Il est vrai qu'il m'est arrivé dans un 1er billet posté sur ce site de me moquer fugitivement du fait que (comme Chirac n'assumait pas un handicap auditif) Sarkozy n'assume pas sa petitesse, abuse des talonnettes, se hisse sur ses doigts de pieds, impose autant que possible aux photographes de le grandir. Mais ce n'est pas du tout la même chose que railler la petitesse en tant que telle : c'est même le contraire. Dans un cas on moque un désavantage physique dont le porteur est victime comme s'il était en réalité coupable, comme si le fait d'être « petit » justifiait l'injure, le stigmate, l'humiliation. Dans l'autre on moque la vanité d'un homme qui adhère à la norme selon laquelle il est indigne d'être petit, qui triche pour apparaître plus grand qu'il n'est et qui se désolidarise bien sûr de ceux qui partagent ses caractéristiques, comme si elles étaient honteuses. Les photos où Sarkozy est artificiellement grandi invitent donc légitimement à l'ironie, ni plus ni moins que les portraits qui, conformément à une ordonnance légale, embellissaient au XVIème siècle une reine anglaise soucieuse « même à l'âge de 70 ans, qu'on l'entretînt d'un avantage dont elle ne fut cependant que médiocrement douée » (cf. Le livre des singularités).

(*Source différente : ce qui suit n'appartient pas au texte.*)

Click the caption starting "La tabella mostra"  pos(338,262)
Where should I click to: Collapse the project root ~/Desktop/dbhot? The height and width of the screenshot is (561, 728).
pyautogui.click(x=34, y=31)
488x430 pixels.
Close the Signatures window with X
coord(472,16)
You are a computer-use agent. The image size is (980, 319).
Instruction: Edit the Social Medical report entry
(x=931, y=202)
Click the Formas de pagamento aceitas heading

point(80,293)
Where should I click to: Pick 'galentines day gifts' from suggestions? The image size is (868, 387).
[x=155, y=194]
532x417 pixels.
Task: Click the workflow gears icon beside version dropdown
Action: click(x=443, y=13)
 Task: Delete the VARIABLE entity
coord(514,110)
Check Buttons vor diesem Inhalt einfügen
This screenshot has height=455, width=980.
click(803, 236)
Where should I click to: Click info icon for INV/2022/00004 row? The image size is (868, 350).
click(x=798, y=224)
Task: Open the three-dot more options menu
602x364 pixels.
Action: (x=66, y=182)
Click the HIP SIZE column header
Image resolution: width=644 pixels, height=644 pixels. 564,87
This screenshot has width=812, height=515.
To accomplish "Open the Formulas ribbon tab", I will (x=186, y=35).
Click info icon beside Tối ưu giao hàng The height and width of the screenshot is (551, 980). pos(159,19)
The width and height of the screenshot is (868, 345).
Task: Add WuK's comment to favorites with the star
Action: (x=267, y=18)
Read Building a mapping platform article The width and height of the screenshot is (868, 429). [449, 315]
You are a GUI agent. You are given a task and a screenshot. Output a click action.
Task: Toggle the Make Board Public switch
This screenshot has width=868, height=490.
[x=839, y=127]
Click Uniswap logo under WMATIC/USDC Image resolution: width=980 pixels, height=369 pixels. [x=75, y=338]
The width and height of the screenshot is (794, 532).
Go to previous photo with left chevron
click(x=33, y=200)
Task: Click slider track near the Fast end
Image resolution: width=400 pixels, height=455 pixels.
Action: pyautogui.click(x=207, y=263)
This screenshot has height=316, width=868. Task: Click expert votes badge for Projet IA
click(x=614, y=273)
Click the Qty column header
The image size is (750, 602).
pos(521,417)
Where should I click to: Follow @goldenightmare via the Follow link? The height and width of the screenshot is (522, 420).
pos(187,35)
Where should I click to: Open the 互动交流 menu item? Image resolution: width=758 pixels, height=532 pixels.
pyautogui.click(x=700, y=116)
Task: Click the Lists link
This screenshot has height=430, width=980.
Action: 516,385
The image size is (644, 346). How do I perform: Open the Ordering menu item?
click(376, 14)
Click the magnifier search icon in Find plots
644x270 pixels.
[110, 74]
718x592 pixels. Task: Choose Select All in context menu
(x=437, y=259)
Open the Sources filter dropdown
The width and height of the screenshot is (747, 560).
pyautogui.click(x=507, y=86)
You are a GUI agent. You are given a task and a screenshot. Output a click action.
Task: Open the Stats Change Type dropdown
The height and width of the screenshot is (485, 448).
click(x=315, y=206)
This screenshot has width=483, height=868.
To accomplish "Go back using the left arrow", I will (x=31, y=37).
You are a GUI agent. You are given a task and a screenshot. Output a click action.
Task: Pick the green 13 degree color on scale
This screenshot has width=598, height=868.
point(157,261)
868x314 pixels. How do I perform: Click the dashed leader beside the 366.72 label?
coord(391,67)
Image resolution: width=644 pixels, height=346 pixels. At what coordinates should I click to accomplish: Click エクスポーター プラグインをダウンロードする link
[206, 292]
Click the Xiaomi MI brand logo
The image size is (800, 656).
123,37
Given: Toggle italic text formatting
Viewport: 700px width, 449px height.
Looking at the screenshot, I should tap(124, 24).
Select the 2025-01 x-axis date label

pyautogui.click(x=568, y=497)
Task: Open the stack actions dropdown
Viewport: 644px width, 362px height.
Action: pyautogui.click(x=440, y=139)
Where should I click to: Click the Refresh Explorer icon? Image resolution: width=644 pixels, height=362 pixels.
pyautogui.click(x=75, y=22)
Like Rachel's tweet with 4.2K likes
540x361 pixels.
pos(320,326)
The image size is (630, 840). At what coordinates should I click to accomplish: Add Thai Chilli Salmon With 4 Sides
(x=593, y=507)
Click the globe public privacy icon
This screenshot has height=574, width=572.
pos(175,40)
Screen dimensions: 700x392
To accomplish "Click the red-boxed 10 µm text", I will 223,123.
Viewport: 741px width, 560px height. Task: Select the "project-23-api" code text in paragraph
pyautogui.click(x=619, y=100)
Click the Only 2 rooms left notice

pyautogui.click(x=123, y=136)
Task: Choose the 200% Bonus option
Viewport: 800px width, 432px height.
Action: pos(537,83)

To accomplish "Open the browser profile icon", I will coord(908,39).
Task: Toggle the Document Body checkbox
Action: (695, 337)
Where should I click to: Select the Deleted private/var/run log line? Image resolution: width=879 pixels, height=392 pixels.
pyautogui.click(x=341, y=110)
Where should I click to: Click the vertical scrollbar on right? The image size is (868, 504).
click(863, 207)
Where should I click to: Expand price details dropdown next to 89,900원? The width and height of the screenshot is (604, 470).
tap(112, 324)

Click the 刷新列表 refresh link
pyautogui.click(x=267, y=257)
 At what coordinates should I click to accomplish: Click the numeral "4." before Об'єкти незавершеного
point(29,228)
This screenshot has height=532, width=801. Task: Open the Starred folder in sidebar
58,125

Je ne crois pas que cette distinction soit marginale, que cette question soit un détail. Un des fils majeurs de discussion sur Mediapart est « Qu'est-ce qu'être de gauche? Quelles sont les valeurs qui fondent l'identité de gauche? Qu'est ce-qui, intimement, profondément, noue le coeur et les tripes à gauche? ». Or une des dimensions qui m'a paru insuffisamment soulignée est celle de la résistance réflexe, viscérale, au mépris que se croient parfois en droit d'exercer ceux qui jouissent de tel ou tel avantage. Pour le dire très simplement, il me semble que dans le sentiment que j'éprouve d'être « à gauche » il y a, comme allant de soi, l'allergie aux pratiques d'arrogance et d'humiliation, qu'elles soient le fait du nanti tenant pour une tare la privation de Rolex, du détenteur d'autorité brimant un sans-grade, du fort bousculant le faible ou de tout autre bénéficiaire d'une propriété socialement avantageuse (fût-ce l'apparence physique valorisée à une période et en un lieu donné) narguant, selon le schéma de la « double peine », celui ou celle qui en est privé.